***** Dataset *****

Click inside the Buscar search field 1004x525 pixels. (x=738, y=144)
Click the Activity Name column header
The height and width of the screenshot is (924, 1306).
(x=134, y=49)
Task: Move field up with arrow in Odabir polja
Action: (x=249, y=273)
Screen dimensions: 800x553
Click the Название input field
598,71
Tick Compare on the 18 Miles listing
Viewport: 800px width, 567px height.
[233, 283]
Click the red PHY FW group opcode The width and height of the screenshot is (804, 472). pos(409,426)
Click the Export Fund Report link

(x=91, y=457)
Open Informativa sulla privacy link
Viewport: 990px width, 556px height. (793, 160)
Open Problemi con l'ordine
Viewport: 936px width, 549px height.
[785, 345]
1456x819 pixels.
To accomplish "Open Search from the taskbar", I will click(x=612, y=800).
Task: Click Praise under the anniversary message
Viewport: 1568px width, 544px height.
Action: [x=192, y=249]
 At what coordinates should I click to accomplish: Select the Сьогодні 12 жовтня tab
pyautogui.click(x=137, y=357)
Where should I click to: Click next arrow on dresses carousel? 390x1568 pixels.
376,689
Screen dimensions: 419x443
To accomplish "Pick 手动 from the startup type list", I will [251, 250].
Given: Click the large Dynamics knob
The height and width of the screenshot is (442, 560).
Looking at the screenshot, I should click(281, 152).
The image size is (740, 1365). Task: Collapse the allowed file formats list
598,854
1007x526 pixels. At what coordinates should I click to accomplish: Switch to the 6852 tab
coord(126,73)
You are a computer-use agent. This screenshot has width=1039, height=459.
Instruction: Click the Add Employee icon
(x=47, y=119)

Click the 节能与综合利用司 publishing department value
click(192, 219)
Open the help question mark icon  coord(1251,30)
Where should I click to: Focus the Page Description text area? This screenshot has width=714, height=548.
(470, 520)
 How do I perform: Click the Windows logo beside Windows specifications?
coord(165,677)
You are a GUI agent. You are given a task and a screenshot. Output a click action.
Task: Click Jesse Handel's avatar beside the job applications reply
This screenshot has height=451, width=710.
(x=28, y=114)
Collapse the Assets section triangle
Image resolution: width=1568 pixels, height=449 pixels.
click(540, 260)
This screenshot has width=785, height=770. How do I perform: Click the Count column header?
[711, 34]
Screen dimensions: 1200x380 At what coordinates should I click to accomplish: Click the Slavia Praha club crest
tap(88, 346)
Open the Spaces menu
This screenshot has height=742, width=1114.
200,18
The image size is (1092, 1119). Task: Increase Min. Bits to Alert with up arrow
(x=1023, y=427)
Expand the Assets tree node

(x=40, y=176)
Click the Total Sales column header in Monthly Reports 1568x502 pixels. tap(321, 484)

*****

Copy all of the data above word for word, keeping every line and its order unchanged.

Click inside the Buscar search field 1004x525 pixels. (x=738, y=144)
Click the Activity Name column header
The height and width of the screenshot is (924, 1306).
(x=134, y=49)
Task: Move field up with arrow in Odabir polja
Action: (x=249, y=273)
Screen dimensions: 800x553
Click the Название input field
598,71
Tick Compare on the 18 Miles listing
Viewport: 800px width, 567px height.
[233, 283]
Click the red PHY FW group opcode The width and height of the screenshot is (804, 472). pos(409,426)
Click the Export Fund Report link

(x=91, y=457)
Open Informativa sulla privacy link
Viewport: 990px width, 556px height. (793, 160)
Open Problemi con l'ordine
Viewport: 936px width, 549px height.
[785, 345]
1456x819 pixels.
To accomplish "Open Search from the taskbar", I will click(x=612, y=800).
Task: Click Praise under the anniversary message
Viewport: 1568px width, 544px height.
Action: [x=192, y=249]
 At what coordinates should I click to accomplish: Select the Сьогодні 12 жовтня tab
pyautogui.click(x=137, y=357)
Where should I click to: Click next arrow on dresses carousel? 390x1568 pixels.
376,689
Screen dimensions: 419x443
To accomplish "Pick 手动 from the startup type list", I will [251, 250].
Given: Click the large Dynamics knob
The height and width of the screenshot is (442, 560).
Looking at the screenshot, I should click(281, 152).
The image size is (740, 1365). Task: Collapse the allowed file formats list
598,854
1007x526 pixels. At what coordinates should I click to accomplish: Switch to the 6852 tab
coord(126,73)
You are a computer-use agent. This screenshot has width=1039, height=459.
Instruction: Click the Add Employee icon
(x=47, y=119)

Click the 节能与综合利用司 publishing department value
click(192, 219)
Open the help question mark icon  coord(1251,30)
Where should I click to: Focus the Page Description text area? This screenshot has width=714, height=548.
(470, 520)
 How do I perform: Click the Windows logo beside Windows specifications?
coord(165,677)
You are a GUI agent. You are given a task and a screenshot. Output a click action.
Task: Click Jesse Handel's avatar beside the job applications reply
This screenshot has height=451, width=710.
(x=28, y=114)
Collapse the Assets section triangle
Image resolution: width=1568 pixels, height=449 pixels.
click(540, 260)
This screenshot has width=785, height=770. How do I perform: Click the Count column header?
[711, 34]
Screen dimensions: 1200x380 At what coordinates should I click to accomplish: Click the Slavia Praha club crest
tap(88, 346)
Open the Spaces menu
This screenshot has height=742, width=1114.
200,18
The image size is (1092, 1119). Task: Increase Min. Bits to Alert with up arrow
(x=1023, y=427)
Expand the Assets tree node

(x=40, y=176)
Click the Total Sales column header in Monthly Reports 1568x502 pixels. tap(321, 484)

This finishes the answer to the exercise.